### Given entries
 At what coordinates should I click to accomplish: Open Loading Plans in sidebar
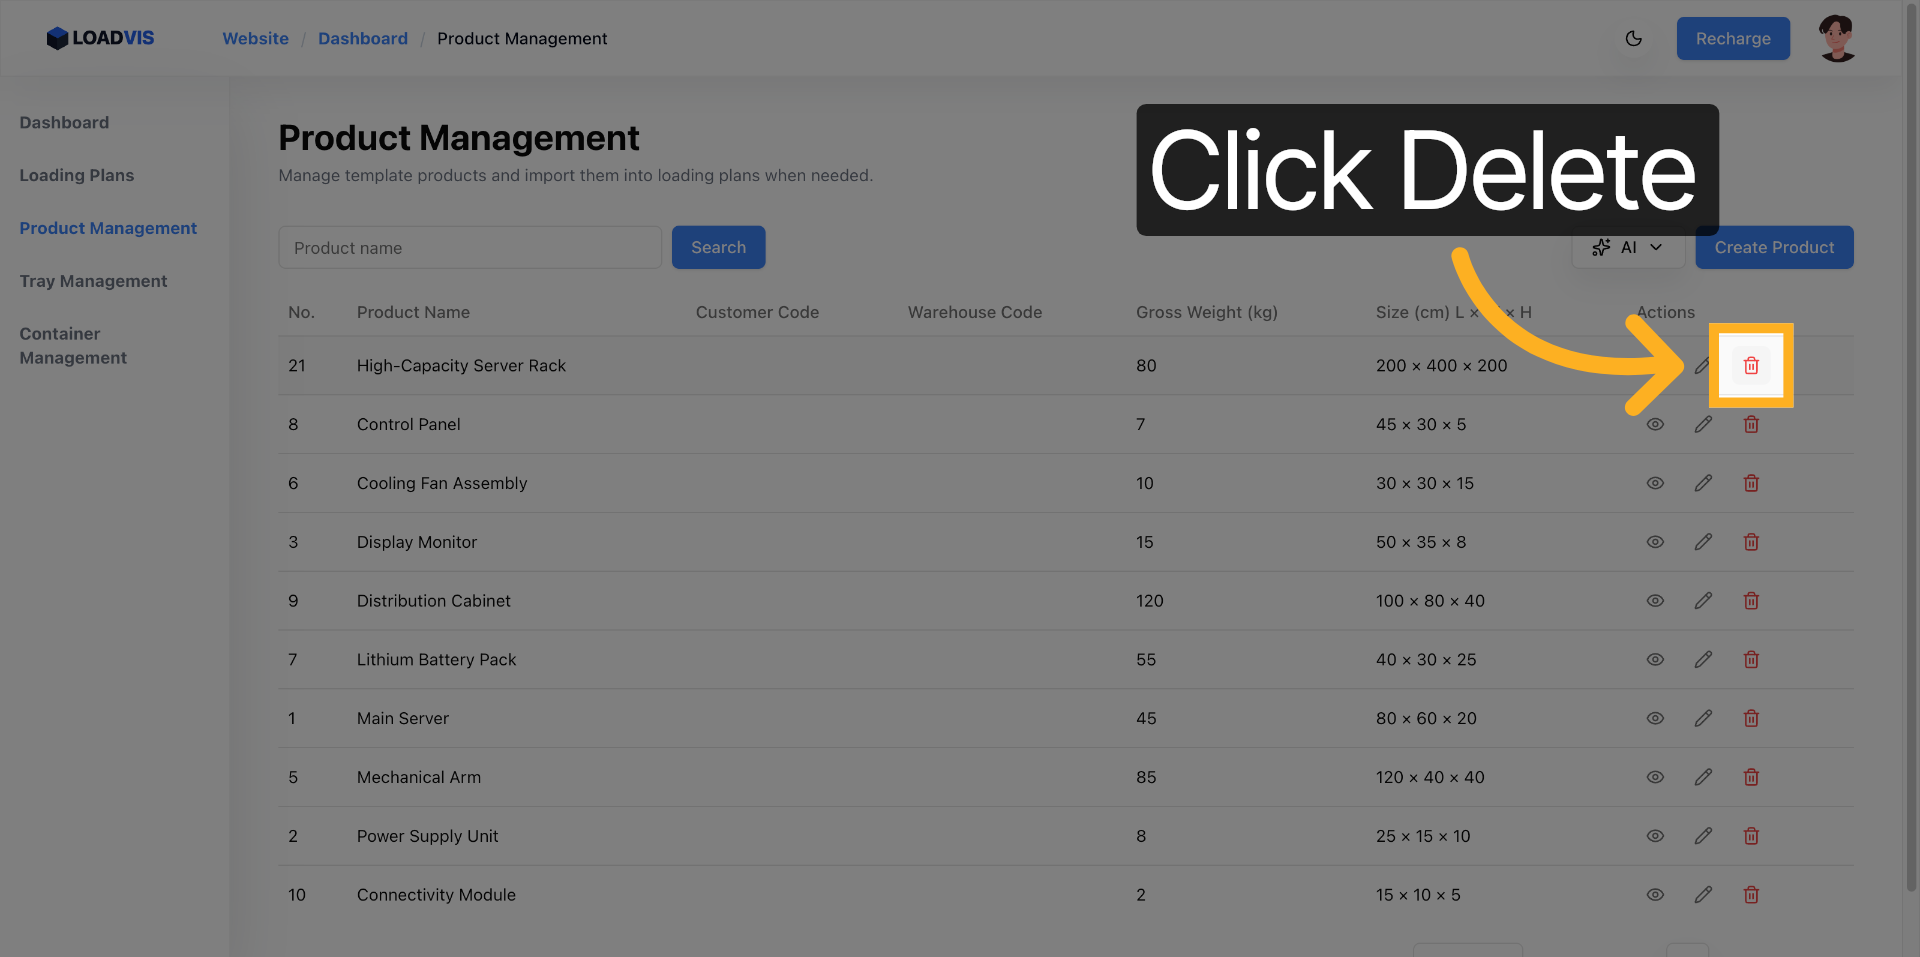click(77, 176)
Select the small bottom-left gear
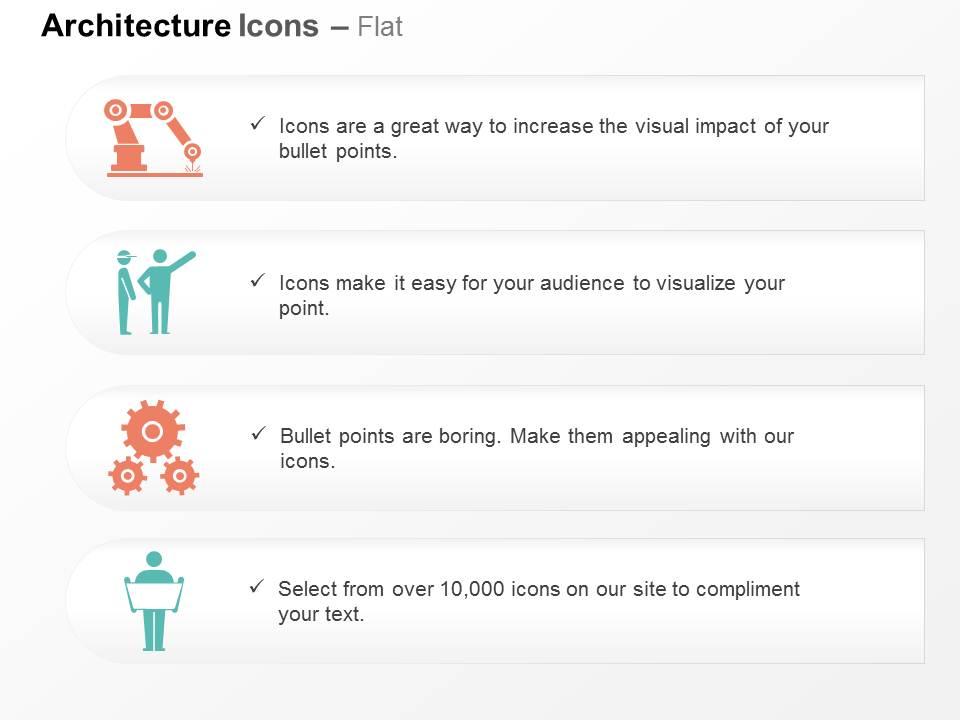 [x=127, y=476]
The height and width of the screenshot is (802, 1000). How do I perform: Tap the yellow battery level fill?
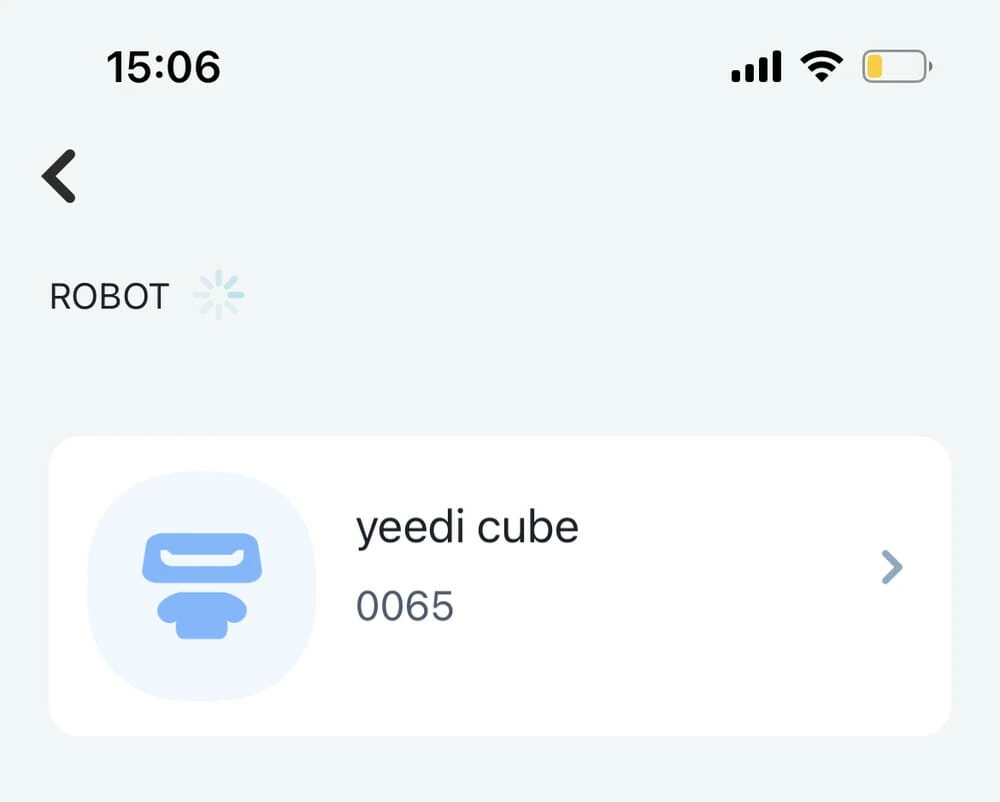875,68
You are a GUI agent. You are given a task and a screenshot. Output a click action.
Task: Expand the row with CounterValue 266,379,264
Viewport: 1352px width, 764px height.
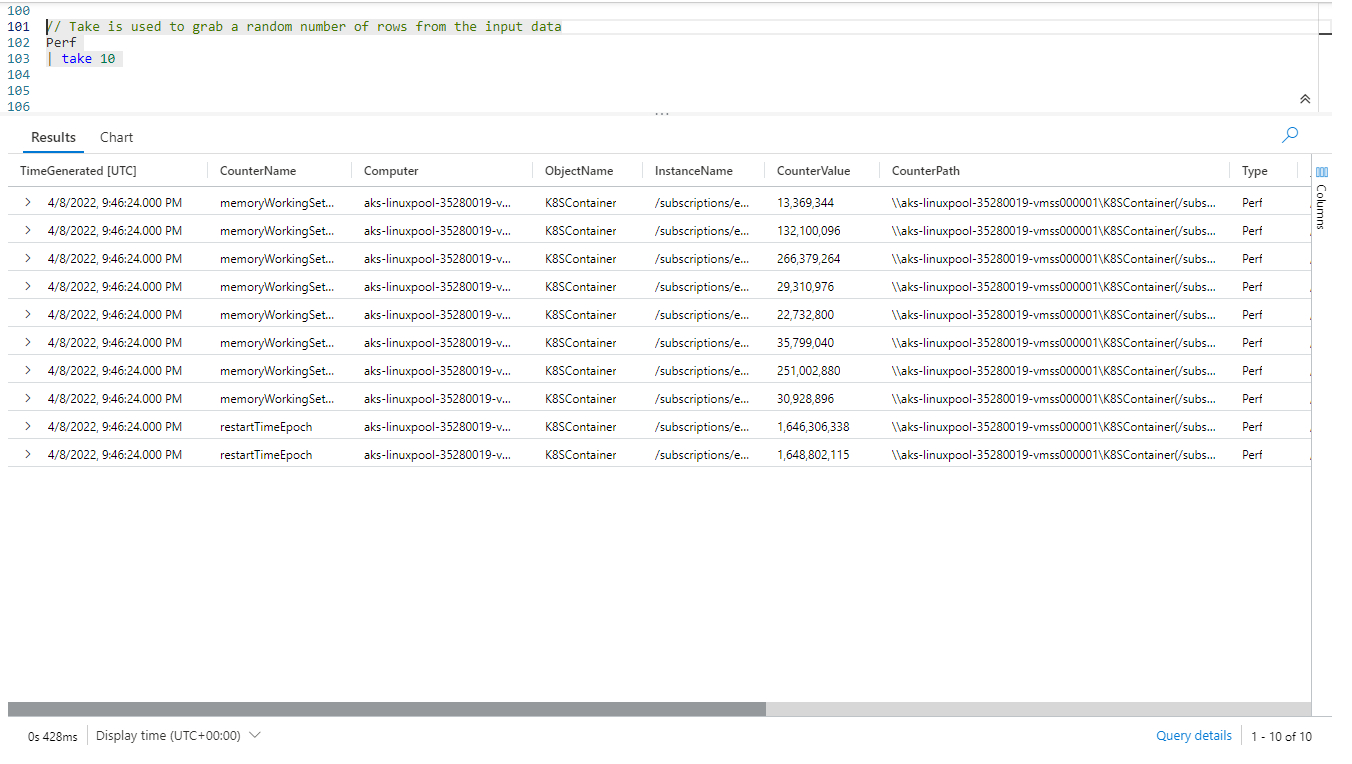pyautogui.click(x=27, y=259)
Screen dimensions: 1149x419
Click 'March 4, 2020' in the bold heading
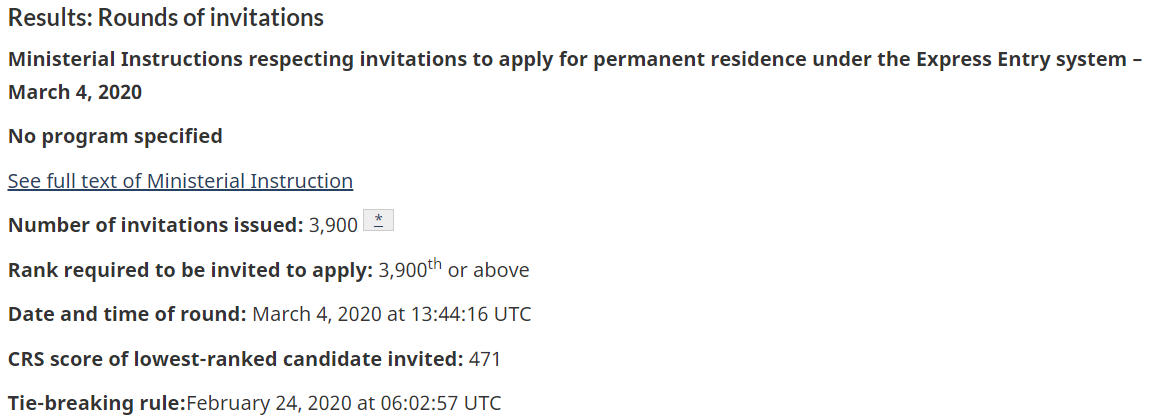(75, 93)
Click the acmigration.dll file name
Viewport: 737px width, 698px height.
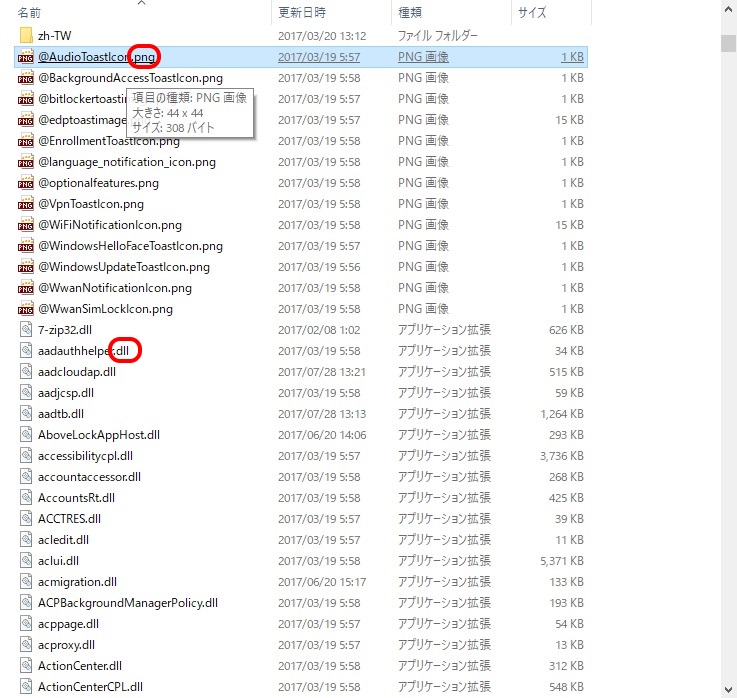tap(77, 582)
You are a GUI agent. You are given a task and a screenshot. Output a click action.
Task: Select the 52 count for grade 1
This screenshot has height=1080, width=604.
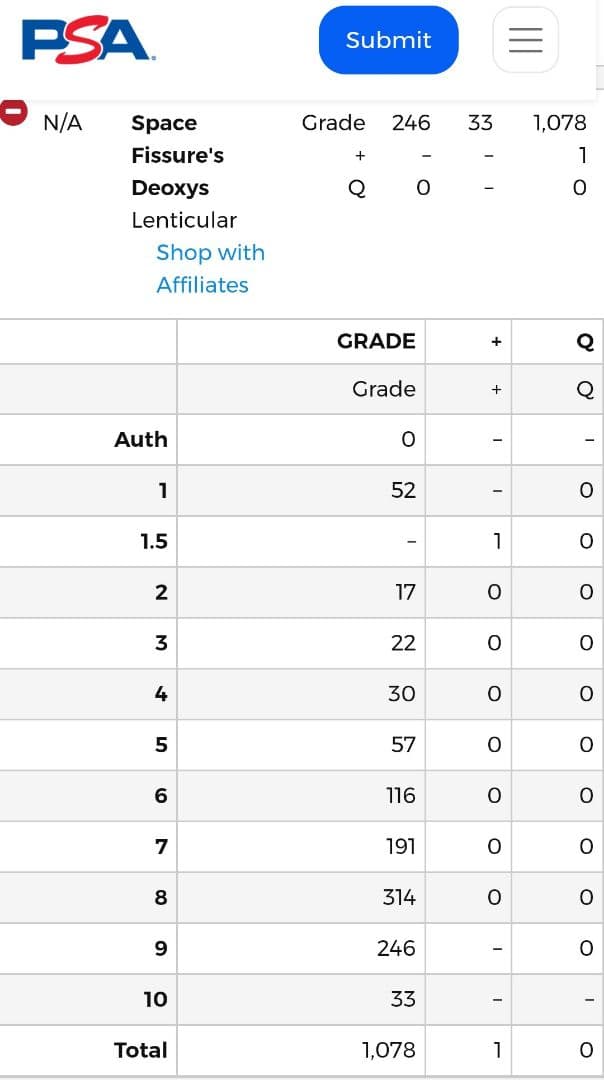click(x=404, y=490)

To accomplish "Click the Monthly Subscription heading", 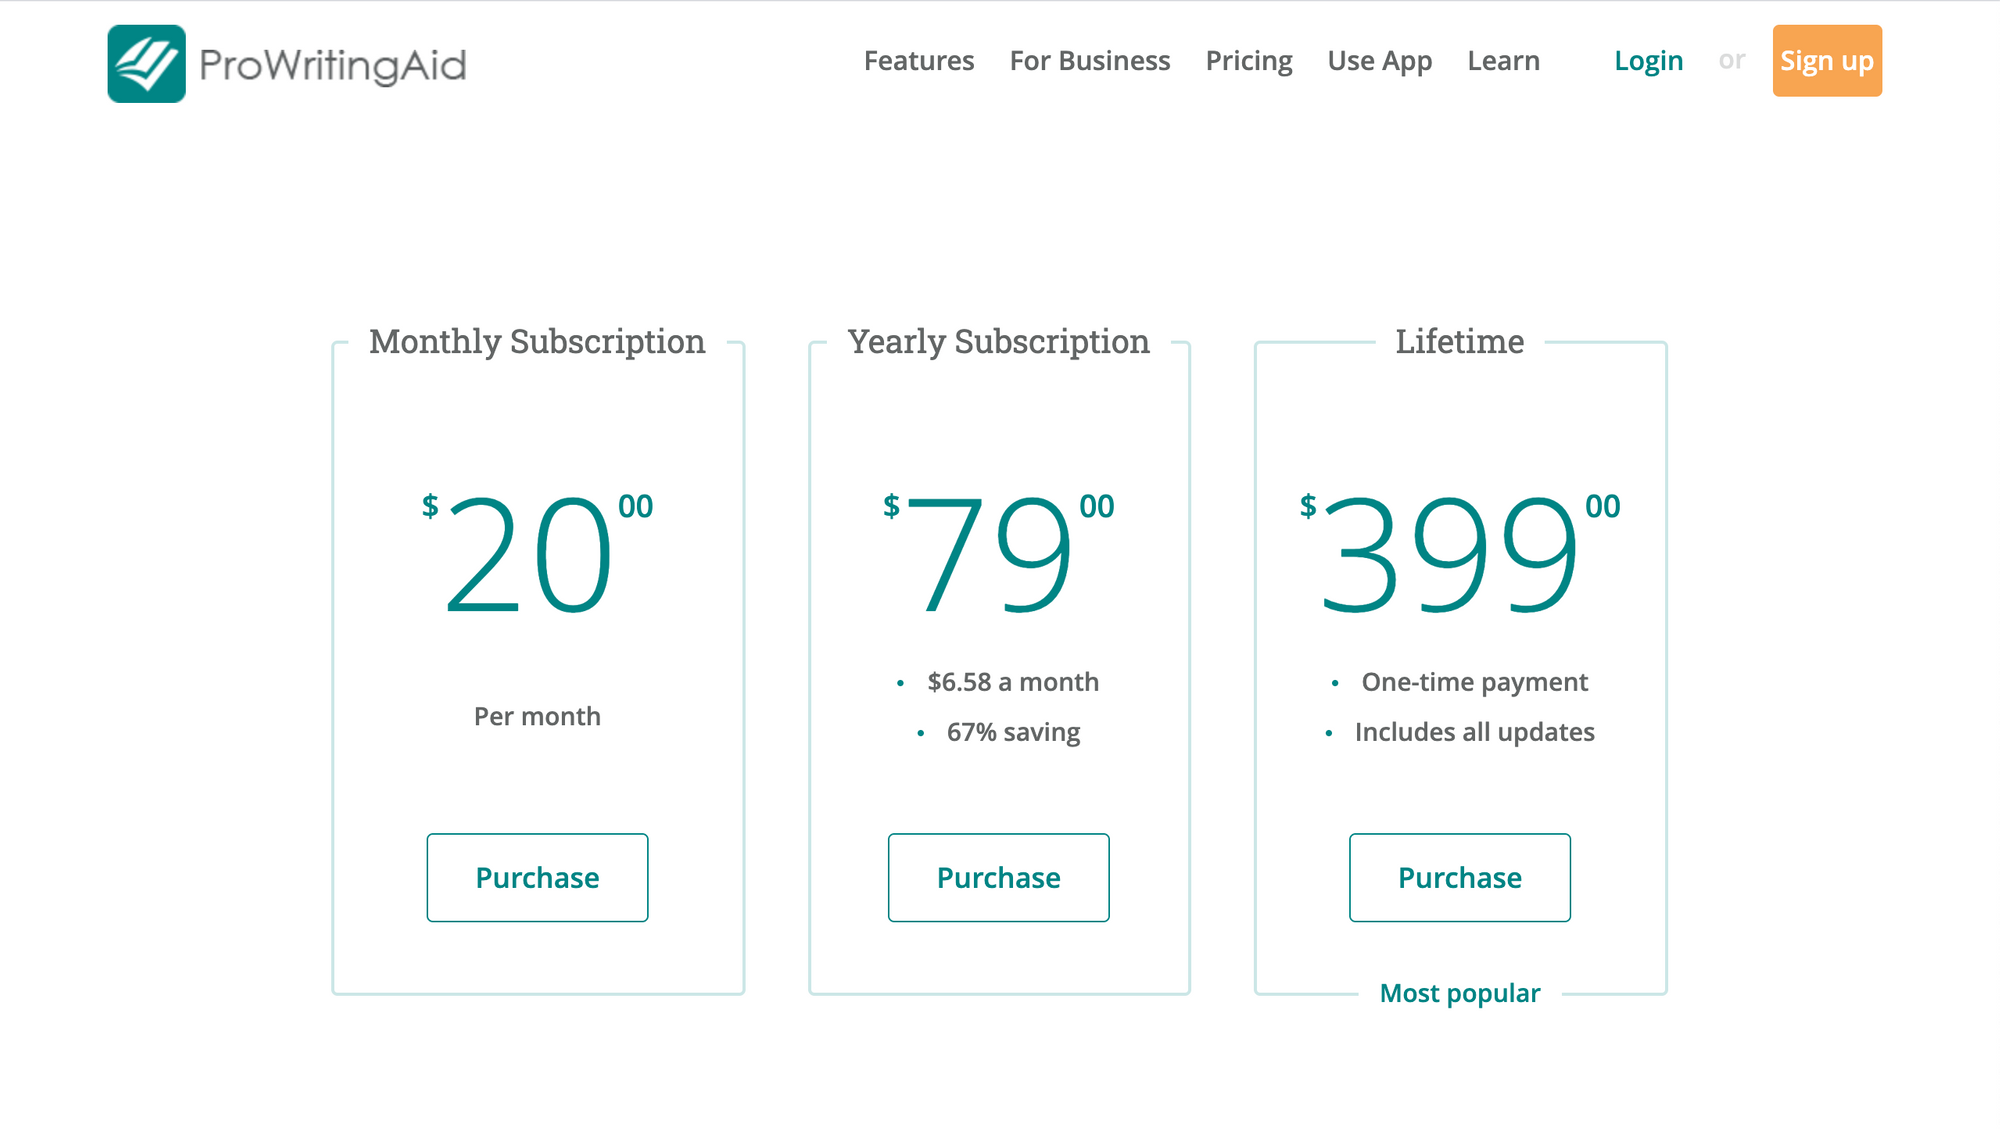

### Try it
All lines from the line with "Screen dimensions: 1149x419" through the final line of the data, both included, are to be repeated exactly; no other lines and no pictures.

### The completed task
Screen dimensions: 1149x419
Click 'March 4, 2020' in the bold heading
(75, 93)
Click the acmigration.dll file name
Viewport: 737px width, 698px height.
tap(77, 582)
You are a GUI agent. You are given a task and a screenshot. Output a click action.
Task: Select the 52 count for grade 1
This screenshot has height=1080, width=604.
click(x=404, y=490)

To accomplish "Click the Monthly Subscription heading", 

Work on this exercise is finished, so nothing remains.